Information given:
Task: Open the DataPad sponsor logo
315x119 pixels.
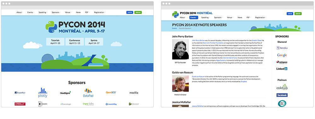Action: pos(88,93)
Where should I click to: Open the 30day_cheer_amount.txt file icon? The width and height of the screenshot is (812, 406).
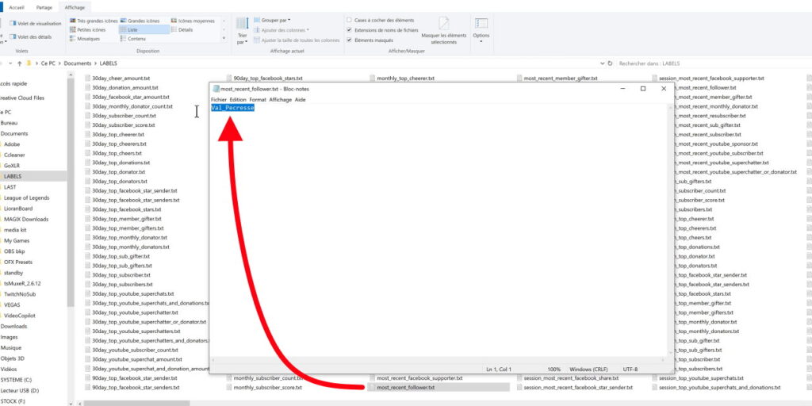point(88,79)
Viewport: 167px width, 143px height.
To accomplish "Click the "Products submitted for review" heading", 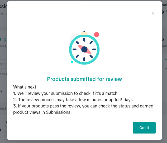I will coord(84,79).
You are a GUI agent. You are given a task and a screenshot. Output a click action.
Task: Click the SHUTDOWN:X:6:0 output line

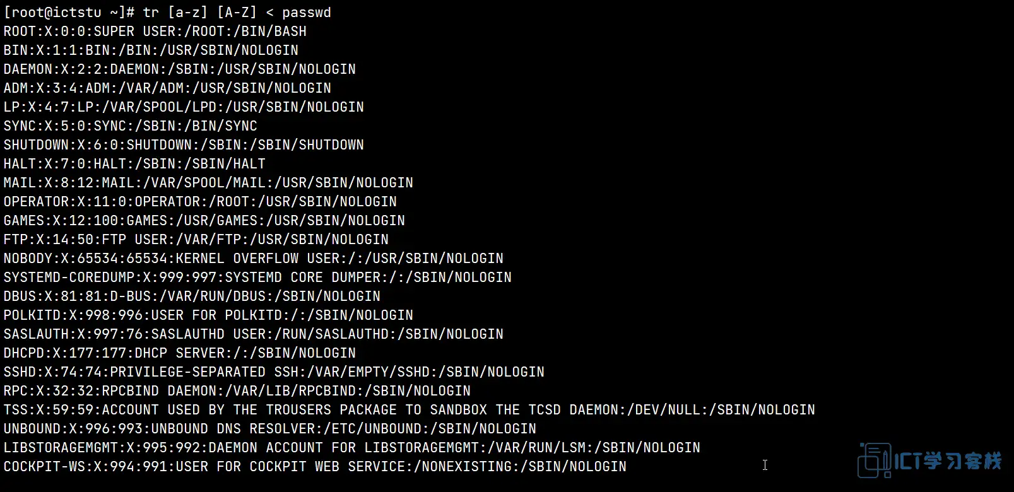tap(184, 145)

---

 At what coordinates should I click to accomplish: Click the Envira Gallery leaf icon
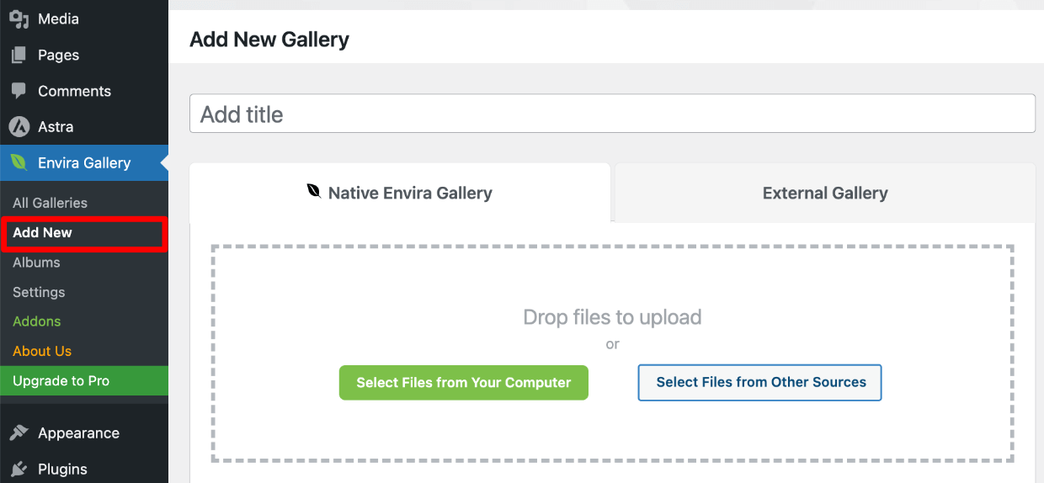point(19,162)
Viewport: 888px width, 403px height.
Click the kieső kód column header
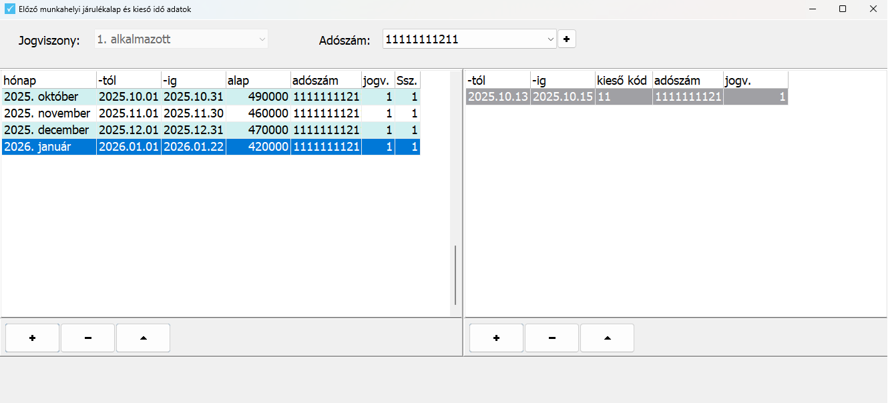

Your instructions:
If a line of the data contains the string "Viewport", count it; then give the total alone.

Response below:
2